(GIVEN INFORMATION Opens)

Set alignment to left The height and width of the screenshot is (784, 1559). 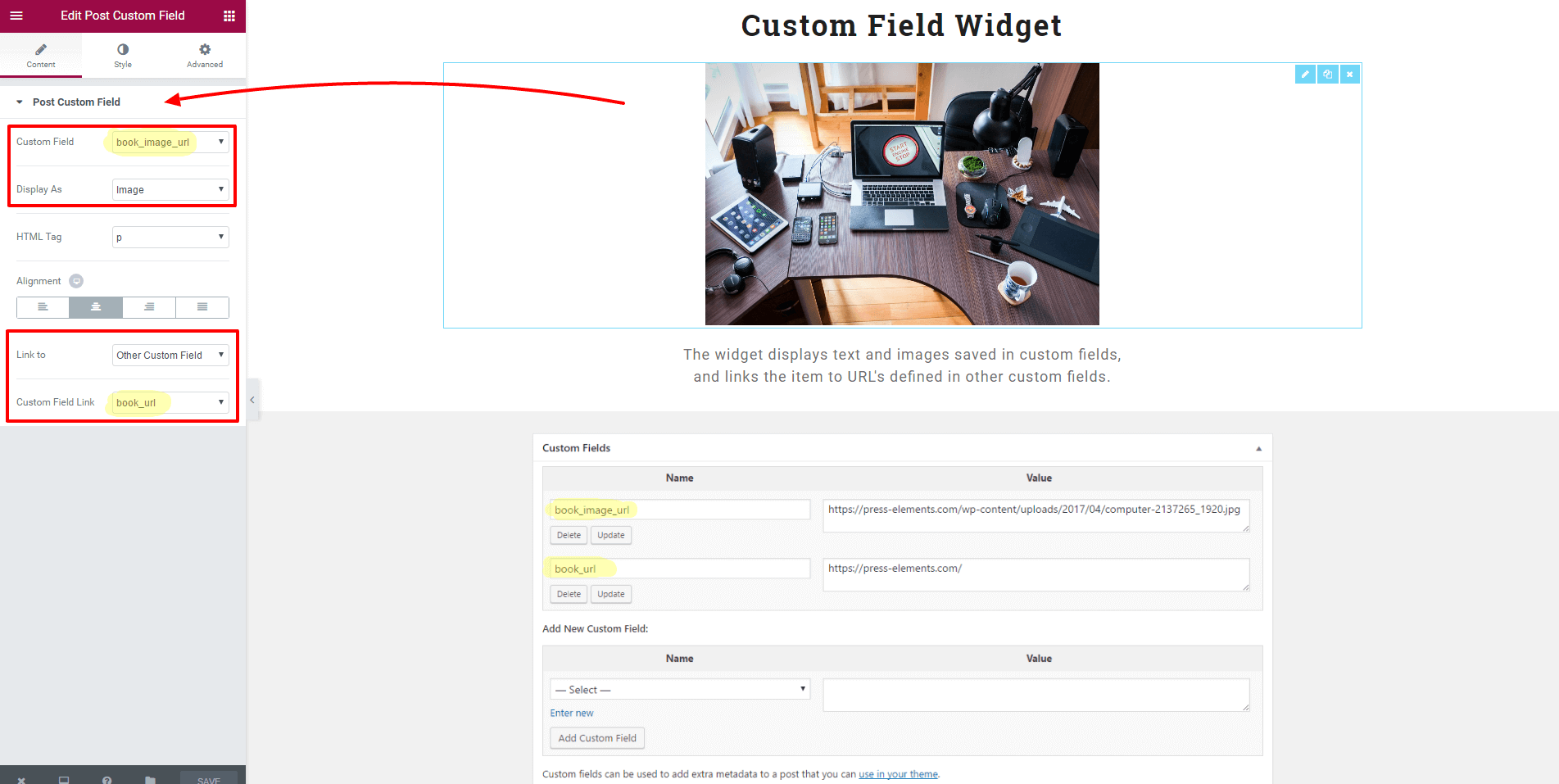[x=43, y=307]
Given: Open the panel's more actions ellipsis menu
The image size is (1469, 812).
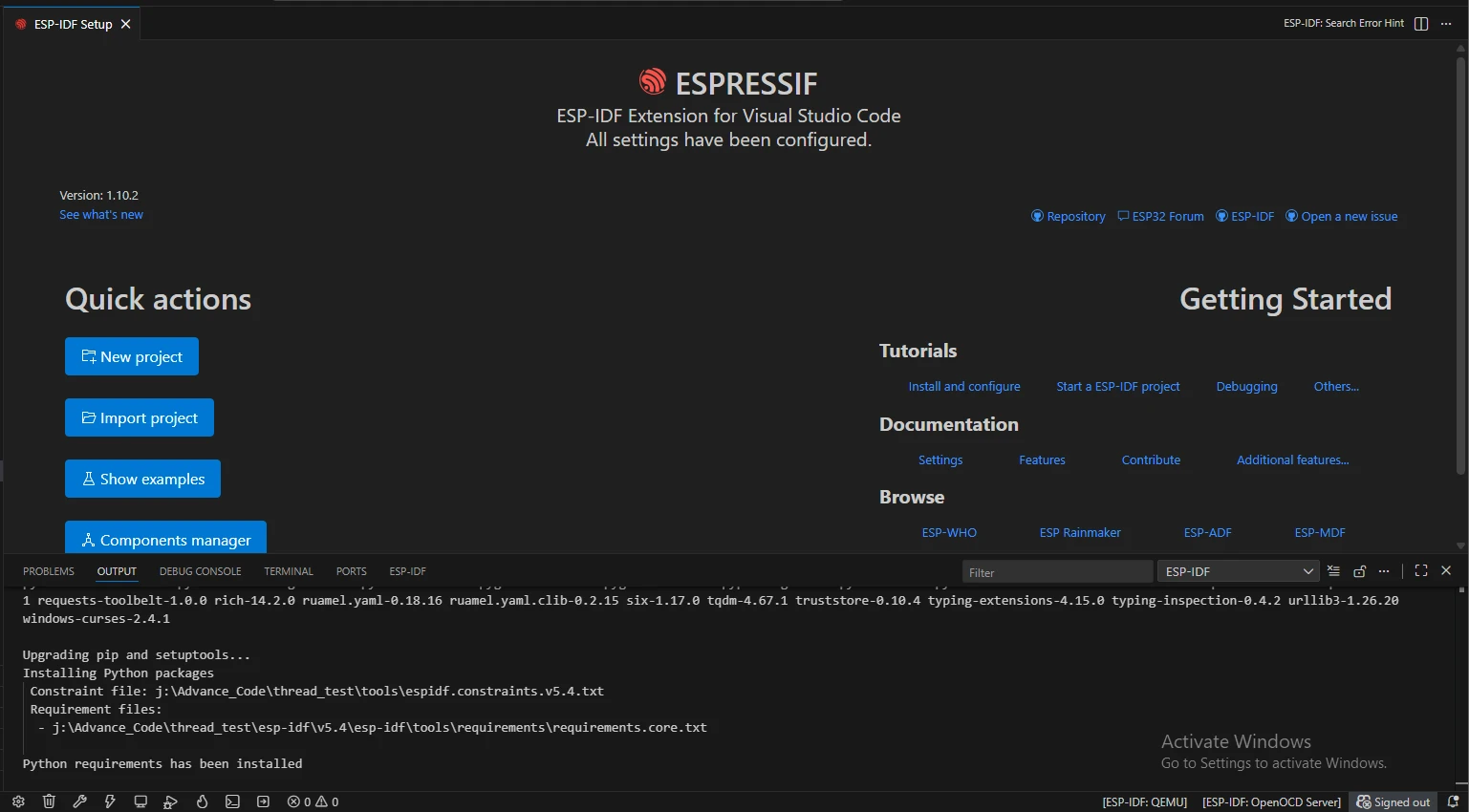Looking at the screenshot, I should (1384, 571).
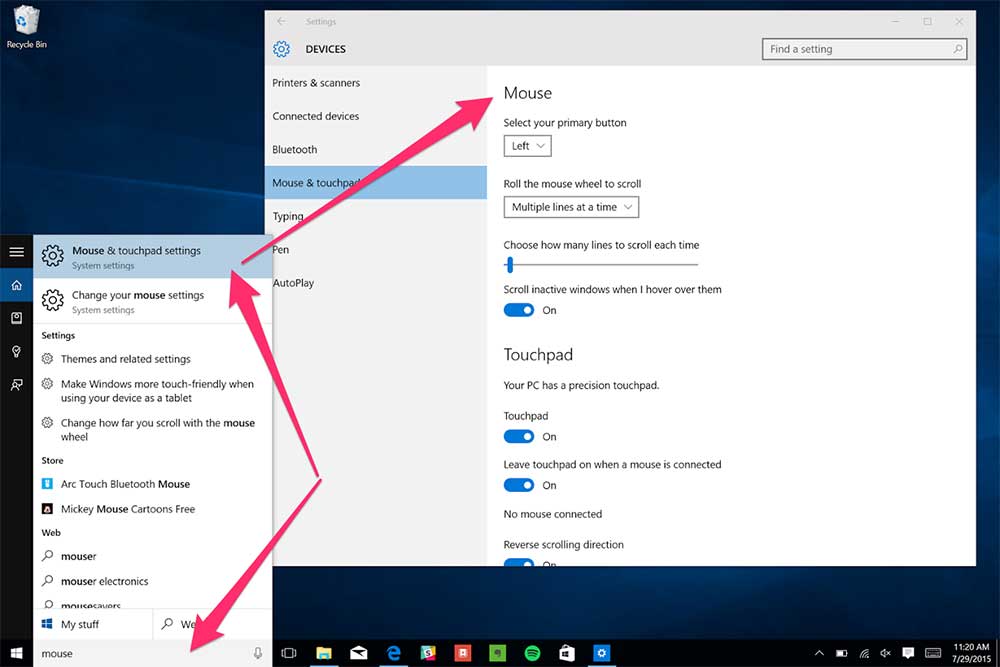Screen dimensions: 1000x667
Task: Open 'Change your mouse settings' result
Action: click(x=138, y=301)
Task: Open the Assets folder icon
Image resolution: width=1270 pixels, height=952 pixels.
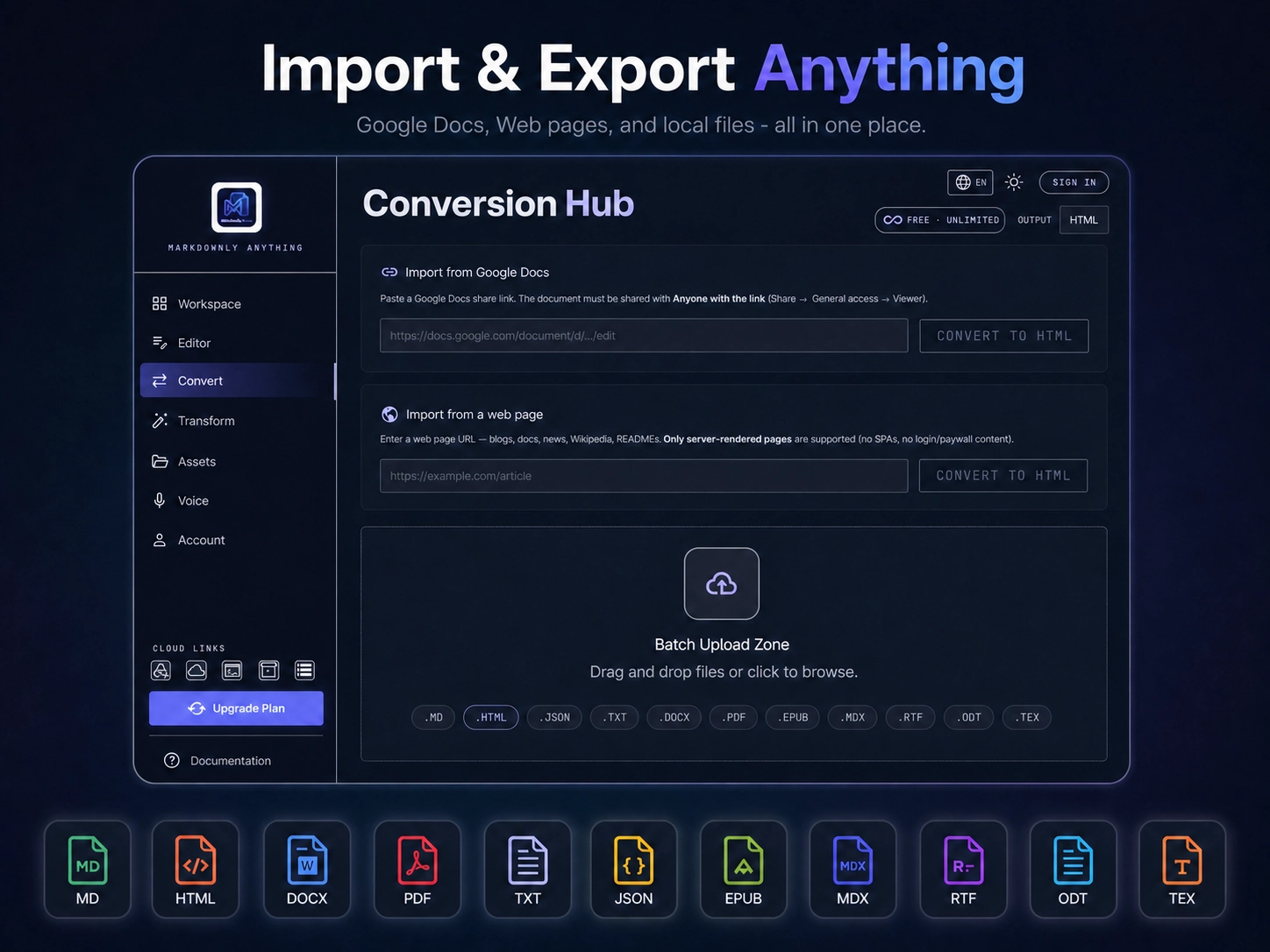Action: click(x=160, y=461)
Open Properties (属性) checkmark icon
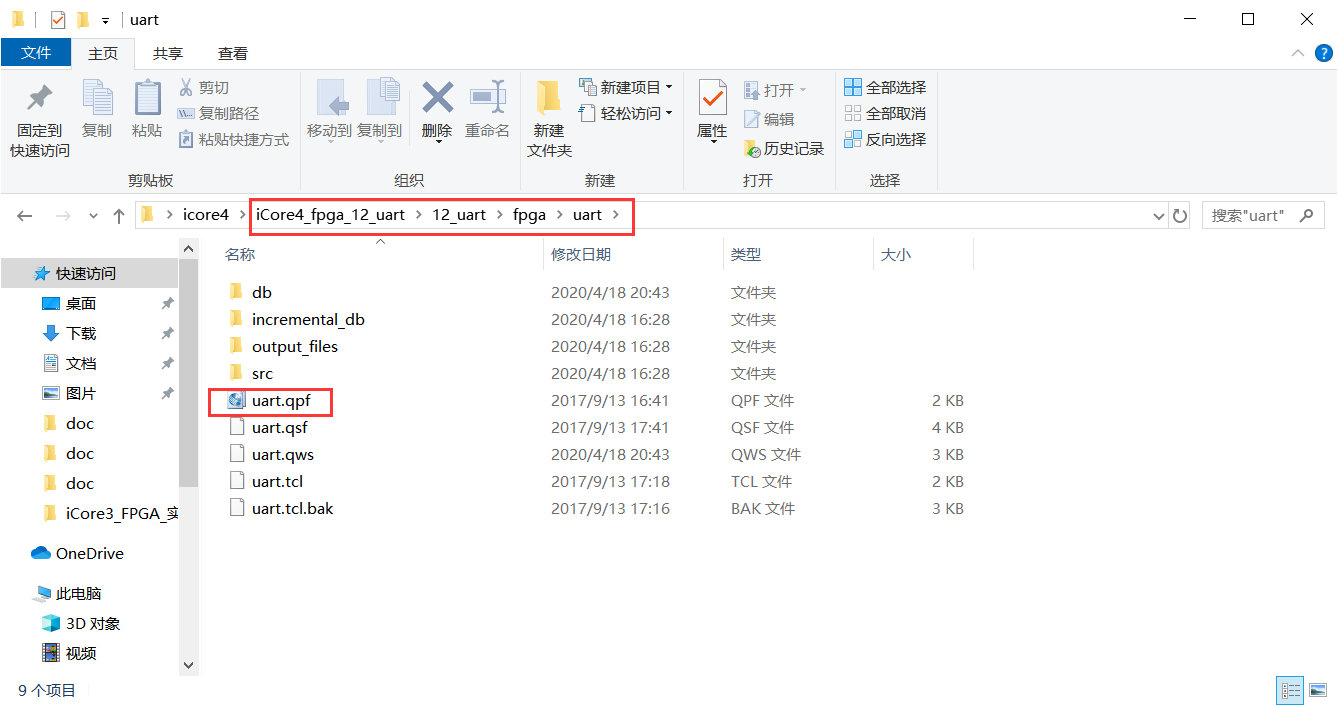The width and height of the screenshot is (1338, 706). pos(712,100)
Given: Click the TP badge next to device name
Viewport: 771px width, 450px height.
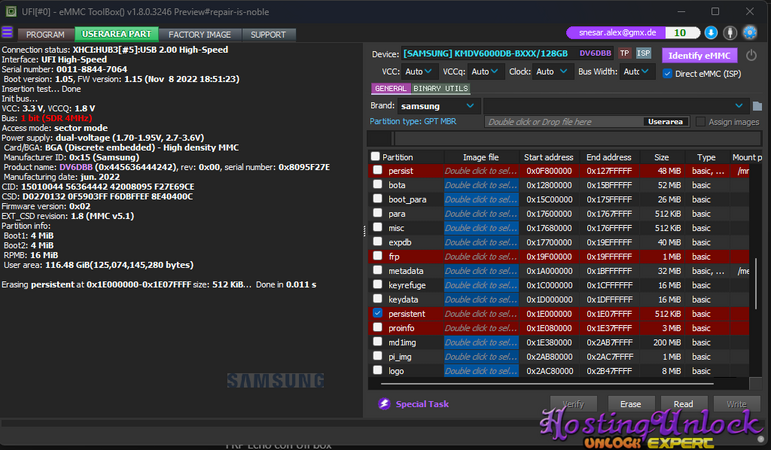Looking at the screenshot, I should 624,53.
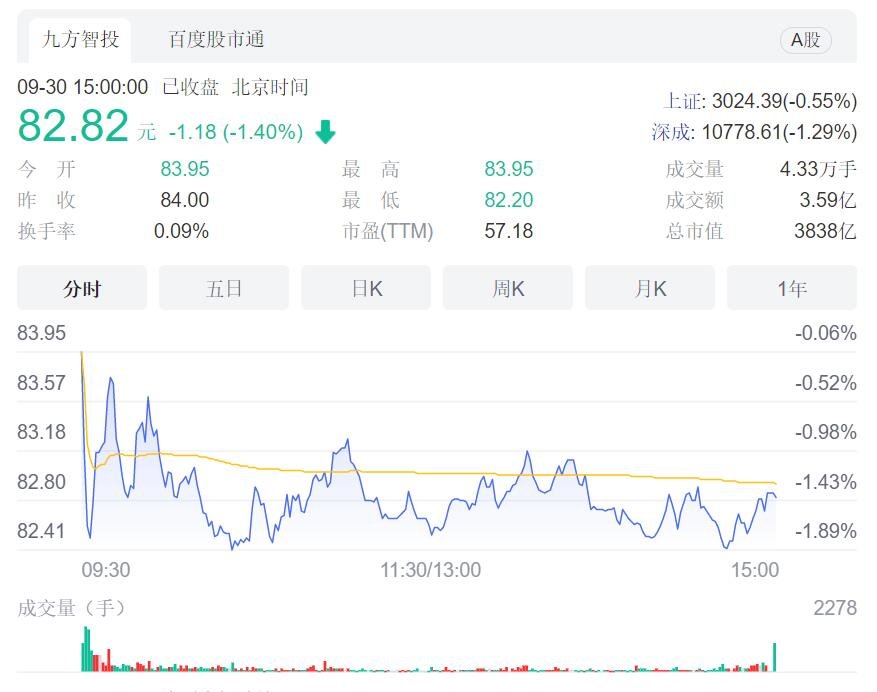Click the opening volume bar at 09:30

point(86,649)
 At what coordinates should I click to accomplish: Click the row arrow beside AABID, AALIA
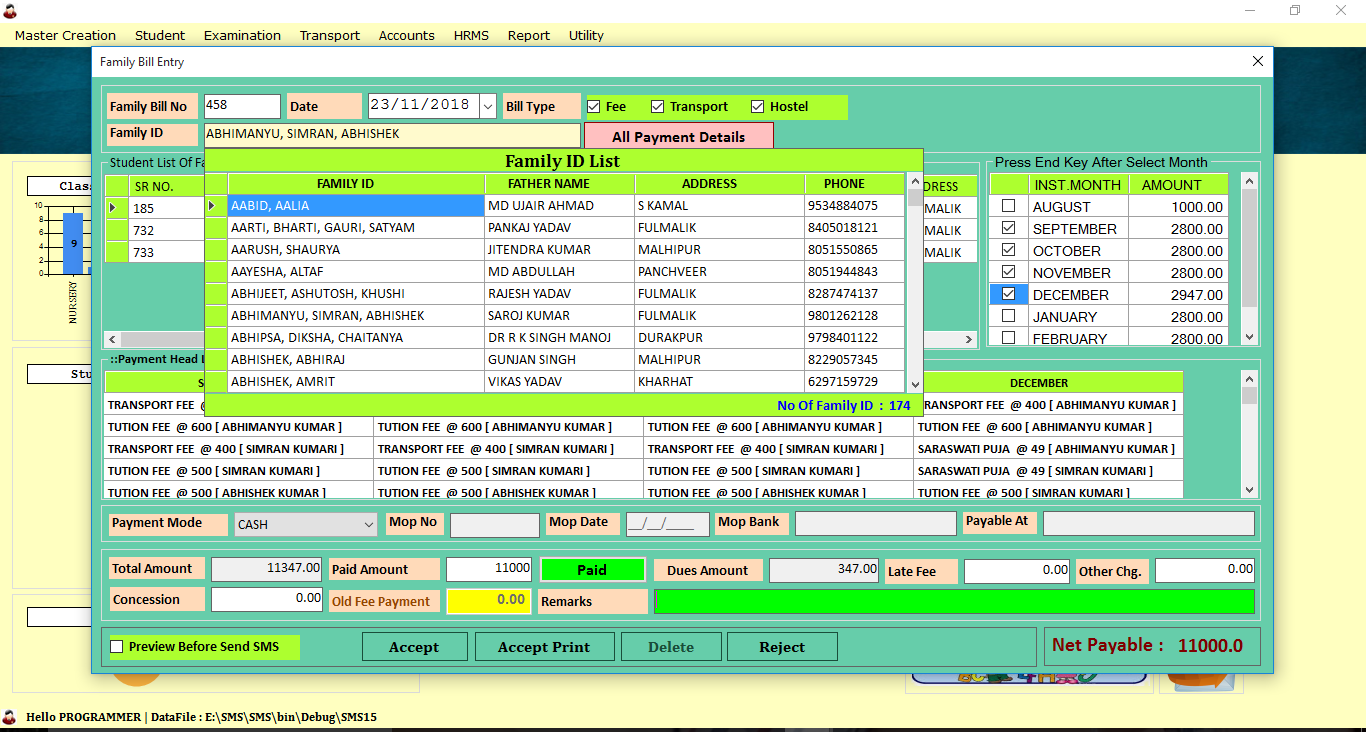212,206
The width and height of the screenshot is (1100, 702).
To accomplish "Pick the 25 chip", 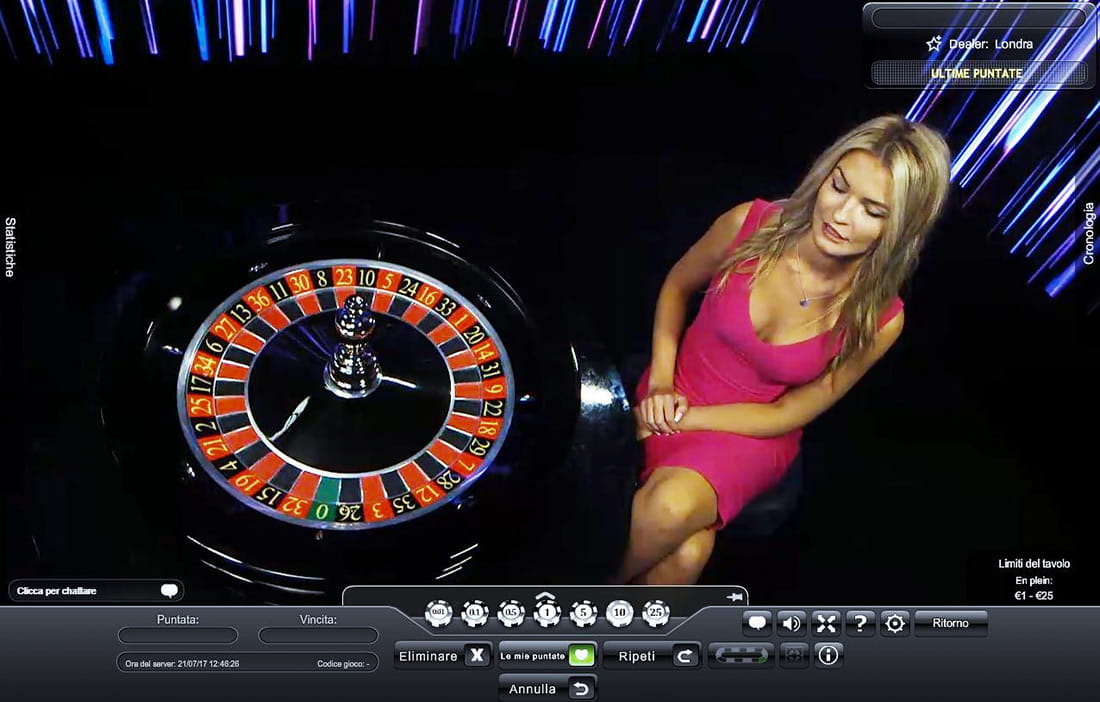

(GIVEN INFORMATION Closes)

● WHAT IS NEEDED: Reproduce the listing above from the line that contains "Given: Click the TP badge next to device name" through its final line, exactly and with nothing added. Omit the images.

● EXERCISE OUTPUT:
Given: Click the TP badge next to device name
Viewport: 771px width, 450px height.
Looking at the screenshot, I should 624,53.
Click the opening volume bar at 09:30

point(86,649)
 At what coordinates should I click to accomplish: Click the row arrow beside AABID, AALIA
212,206
The width and height of the screenshot is (1100, 702).
To accomplish "Pick the 25 chip", 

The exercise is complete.